Titebond I,II,III and extend, also Hide Glue, Depends upon what I am doing. Might as well throw System 3 Epoxy, There is not a one fits all type here.


----------



## Oldwest (Sep 22, 2010)

I have used Titebond 3 for the last 10 years and really like it.

I used to use Jowat wood glue, they had one where you could 
hold the parts tpgether for 30 seconds and you didn't have to 
clamp a lot of parts.


----------



## Tomj (Nov 18, 2011)

I use Titebond 2 and 3, and if I want more strength I use Urac 185 (specifically with my laminated bows) and cure in a big heated box at 100-110 degrees for bows with fiberglass I use smooth on which cures at 160 degrees in my heat box. I have used gorilla wood glue in laminated bows where the wood delaminated, switched to titebond 2-3 and it hasn't happened since, but that could also be because I was new to glueing laminations at the time. I do still use Gorilla wood glue if I absolutely need a clear drying glue.


----------



## 9saws (Jan 31, 2015)

Now don't tell me that this is an old thread, unless you never Google anything.

Here: Gorilla Wood Glue is in a round bottle that isn't tipping over all the time.

Thank you.


----------



## AlaskaGuy (Jan 29, 2012)

But this IS an old tread, but the question is timeless.


----------



## wormil (Nov 19, 2011)

> Gorilla Wood Glue is in a round bottle…
> - 9saws


Cylindrical, and they use the same janky caps as Titebond.


----------



## kelvancra (May 4, 2010)

Primarily, Titebond III because I buy in gallons and end up doing outside projects, as well as some that make it's open time more valuable. I buy my epoxy in the one gallon and half gallon (2:1 mix) quantities too. I use the commercial grade "super glues" for various projects and a "I'm being real lazy" finishes.

After all the info from Alaskaguy, I might re-think the III on some exterior projects. My digital laser tells me a [common] 107 degree day can crank exterior surfaces unbelievable high. I don't know what the reading would be 1/16" inch or more under the surface, but it's worth looking into, it would seem.


----------

■ EXERCISE ■
Write out everything in the wood glue thread from "I used to use" down to "clear drying glue.", word for word.

■ DATA SECTION ■

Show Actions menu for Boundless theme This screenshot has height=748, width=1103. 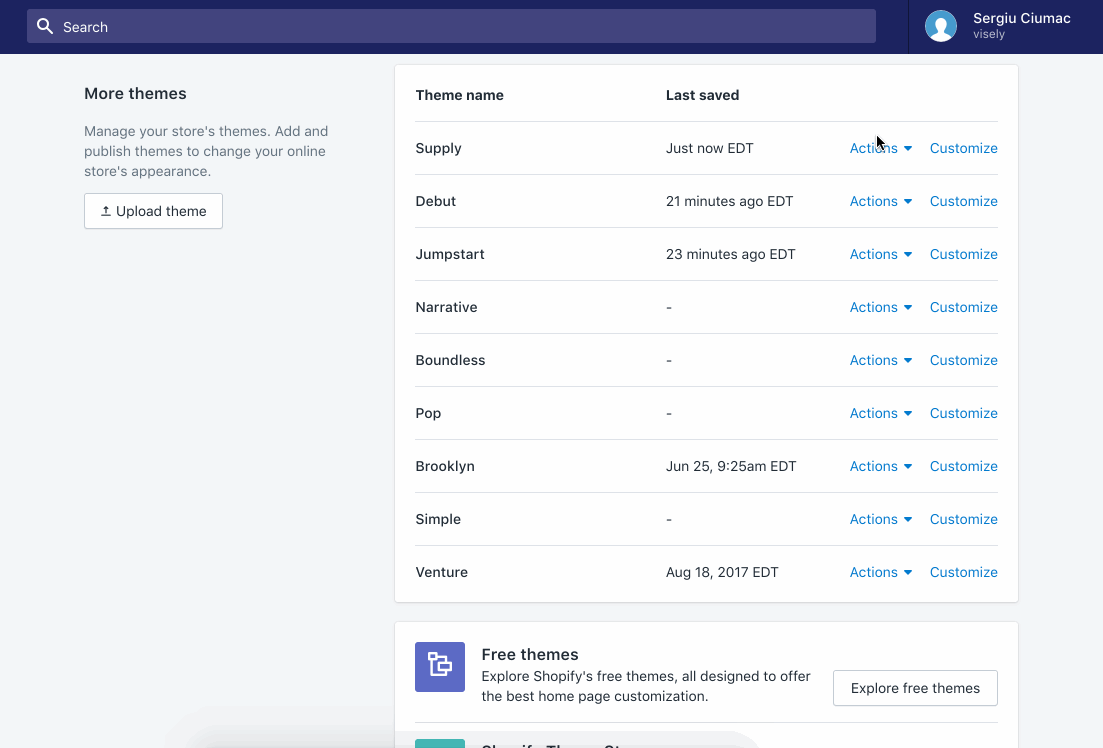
--
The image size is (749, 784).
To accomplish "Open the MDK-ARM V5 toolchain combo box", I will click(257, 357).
==
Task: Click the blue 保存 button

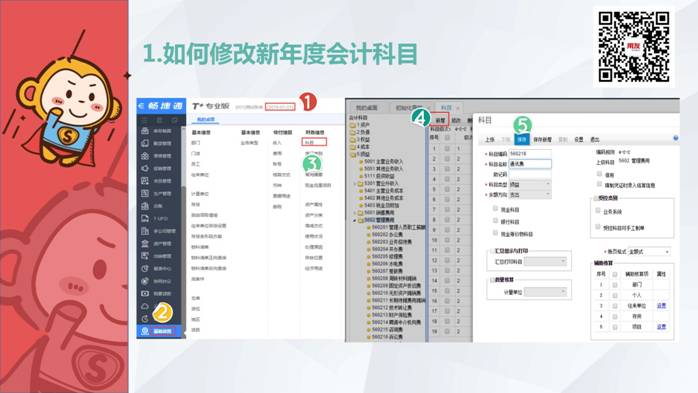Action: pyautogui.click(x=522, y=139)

■ REPLY TO THE EXERCISE ■
I used to use Jowat wood glue, they had one where you could 
hold the parts tpgether for 30 seconds and you didn't have to 
clamp a lot of parts.


----------



## Tomj (Nov 18, 2011)

I use Titebond 2 and 3, and if I want more strength I use Urac 185 (specifically with my laminated bows) and cure in a big heated box at 100-110 degrees for bows with fiberglass I use smooth on which cures at 160 degrees in my heat box. I have used gorilla wood glue in laminated bows where the wood delaminated, switched to titebond 2-3 and it hasn't happened since, but that could also be because I was new to glueing laminations at the time. I do still use Gorilla wood glue if I absolutely need a clear drying glue.